─── Data shown

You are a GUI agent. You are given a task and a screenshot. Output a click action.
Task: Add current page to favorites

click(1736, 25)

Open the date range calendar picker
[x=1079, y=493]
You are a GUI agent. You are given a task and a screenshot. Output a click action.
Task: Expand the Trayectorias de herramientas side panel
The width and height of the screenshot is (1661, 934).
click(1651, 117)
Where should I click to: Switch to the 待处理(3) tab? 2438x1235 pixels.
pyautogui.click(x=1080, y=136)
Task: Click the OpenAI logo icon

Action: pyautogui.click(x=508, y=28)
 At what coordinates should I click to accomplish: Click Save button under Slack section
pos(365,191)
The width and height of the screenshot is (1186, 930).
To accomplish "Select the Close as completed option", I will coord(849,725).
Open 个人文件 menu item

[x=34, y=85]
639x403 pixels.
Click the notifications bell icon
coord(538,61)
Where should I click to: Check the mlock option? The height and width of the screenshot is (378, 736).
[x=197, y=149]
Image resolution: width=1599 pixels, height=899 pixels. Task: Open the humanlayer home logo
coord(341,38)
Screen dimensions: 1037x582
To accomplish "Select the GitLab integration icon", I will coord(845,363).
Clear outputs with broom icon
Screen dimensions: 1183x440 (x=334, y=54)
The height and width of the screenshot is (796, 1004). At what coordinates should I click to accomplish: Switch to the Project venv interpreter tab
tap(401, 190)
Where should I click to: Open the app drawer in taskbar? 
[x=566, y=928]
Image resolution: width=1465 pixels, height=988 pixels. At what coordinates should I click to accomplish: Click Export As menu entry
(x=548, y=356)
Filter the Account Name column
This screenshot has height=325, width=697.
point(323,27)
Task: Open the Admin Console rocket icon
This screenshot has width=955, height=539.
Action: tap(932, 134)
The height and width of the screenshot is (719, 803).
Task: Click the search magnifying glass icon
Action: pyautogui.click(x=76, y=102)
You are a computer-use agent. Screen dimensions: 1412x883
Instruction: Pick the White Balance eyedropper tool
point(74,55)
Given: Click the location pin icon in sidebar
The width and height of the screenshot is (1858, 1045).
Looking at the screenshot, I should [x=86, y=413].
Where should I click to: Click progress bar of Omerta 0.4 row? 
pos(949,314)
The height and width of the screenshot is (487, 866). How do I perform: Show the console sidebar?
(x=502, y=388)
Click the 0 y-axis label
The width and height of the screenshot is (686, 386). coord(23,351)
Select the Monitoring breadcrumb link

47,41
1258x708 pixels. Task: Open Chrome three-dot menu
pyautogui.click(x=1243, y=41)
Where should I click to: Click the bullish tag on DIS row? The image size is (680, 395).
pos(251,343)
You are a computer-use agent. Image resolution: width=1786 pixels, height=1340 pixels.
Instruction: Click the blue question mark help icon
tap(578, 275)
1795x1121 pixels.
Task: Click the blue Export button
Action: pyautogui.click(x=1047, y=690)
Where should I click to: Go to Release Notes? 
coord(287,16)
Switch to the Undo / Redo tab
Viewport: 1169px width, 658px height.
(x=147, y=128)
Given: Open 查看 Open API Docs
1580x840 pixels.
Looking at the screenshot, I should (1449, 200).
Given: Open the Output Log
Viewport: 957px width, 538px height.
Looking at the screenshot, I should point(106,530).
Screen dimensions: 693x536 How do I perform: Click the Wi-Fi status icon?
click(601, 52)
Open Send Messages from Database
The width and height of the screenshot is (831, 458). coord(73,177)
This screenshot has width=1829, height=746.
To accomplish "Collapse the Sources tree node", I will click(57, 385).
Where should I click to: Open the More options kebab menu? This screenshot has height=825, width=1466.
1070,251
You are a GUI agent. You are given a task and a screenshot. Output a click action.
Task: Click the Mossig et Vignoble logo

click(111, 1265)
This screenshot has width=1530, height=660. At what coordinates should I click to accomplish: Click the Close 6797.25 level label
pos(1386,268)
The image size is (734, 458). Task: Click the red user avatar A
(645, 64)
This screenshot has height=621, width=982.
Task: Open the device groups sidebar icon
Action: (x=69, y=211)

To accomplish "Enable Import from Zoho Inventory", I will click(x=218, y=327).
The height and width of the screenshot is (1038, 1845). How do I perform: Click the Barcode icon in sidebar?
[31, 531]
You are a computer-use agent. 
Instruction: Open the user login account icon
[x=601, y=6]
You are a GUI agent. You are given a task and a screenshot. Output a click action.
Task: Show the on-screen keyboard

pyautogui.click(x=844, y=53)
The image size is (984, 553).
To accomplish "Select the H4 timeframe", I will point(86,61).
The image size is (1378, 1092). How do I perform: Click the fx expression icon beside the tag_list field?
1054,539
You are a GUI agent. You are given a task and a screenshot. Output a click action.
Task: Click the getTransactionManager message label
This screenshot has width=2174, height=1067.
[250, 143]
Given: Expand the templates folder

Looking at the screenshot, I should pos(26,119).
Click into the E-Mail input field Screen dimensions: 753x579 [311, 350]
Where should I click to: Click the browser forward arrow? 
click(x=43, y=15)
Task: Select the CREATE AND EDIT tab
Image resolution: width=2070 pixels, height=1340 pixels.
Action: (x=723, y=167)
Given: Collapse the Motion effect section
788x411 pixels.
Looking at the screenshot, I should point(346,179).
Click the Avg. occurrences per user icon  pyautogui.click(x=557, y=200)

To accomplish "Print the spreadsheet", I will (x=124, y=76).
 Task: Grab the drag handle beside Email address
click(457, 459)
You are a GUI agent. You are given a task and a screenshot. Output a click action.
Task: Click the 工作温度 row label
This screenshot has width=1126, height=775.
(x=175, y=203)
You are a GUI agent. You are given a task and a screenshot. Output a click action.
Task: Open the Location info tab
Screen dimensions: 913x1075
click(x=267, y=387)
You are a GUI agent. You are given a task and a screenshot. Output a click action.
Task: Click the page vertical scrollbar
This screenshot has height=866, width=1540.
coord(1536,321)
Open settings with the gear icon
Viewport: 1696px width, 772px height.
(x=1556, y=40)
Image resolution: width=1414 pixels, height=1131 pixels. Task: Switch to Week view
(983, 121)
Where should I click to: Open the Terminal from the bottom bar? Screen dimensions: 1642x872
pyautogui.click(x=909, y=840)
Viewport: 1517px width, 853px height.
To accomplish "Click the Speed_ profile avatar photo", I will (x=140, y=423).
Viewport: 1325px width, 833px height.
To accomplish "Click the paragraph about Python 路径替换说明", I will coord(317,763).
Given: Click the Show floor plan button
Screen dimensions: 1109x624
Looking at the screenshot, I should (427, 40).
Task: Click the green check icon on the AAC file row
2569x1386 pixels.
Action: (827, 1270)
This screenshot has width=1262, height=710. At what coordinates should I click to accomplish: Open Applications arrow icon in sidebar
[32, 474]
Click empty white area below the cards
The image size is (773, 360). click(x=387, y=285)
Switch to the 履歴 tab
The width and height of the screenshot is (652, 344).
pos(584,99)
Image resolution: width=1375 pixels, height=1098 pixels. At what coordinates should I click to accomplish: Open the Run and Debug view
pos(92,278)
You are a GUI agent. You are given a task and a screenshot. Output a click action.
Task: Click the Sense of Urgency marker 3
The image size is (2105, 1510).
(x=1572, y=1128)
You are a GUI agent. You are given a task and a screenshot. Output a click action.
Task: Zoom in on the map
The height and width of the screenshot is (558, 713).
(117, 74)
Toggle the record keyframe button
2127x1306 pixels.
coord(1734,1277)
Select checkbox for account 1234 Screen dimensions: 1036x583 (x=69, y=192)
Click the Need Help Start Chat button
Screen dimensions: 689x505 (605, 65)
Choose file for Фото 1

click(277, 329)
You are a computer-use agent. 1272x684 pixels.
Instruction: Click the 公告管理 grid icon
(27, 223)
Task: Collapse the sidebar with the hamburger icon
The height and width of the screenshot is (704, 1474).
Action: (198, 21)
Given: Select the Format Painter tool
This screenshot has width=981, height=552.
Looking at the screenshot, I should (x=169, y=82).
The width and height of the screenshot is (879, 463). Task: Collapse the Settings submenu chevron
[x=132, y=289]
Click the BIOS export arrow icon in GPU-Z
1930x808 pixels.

──────

**Requirement:**
Write out exactly those lines of the records above that lie from the one with "Click the Need Help Start Chat button" through the last line, including both.

**Exercise solution:**
Click the Need Help Start Chat button
Screen dimensions: 689x505 (605, 65)
Choose file for Фото 1

click(277, 329)
You are a computer-use agent. 1272x684 pixels.
Instruction: Click the 公告管理 grid icon
(27, 223)
Task: Collapse the sidebar with the hamburger icon
The height and width of the screenshot is (704, 1474).
Action: (198, 21)
Given: Select the Format Painter tool
This screenshot has width=981, height=552.
Looking at the screenshot, I should (x=169, y=82).
The width and height of the screenshot is (879, 463). Task: Collapse the Settings submenu chevron
[x=132, y=289]
Click the BIOS export arrow icon in GPU-Z
1930x808 pixels.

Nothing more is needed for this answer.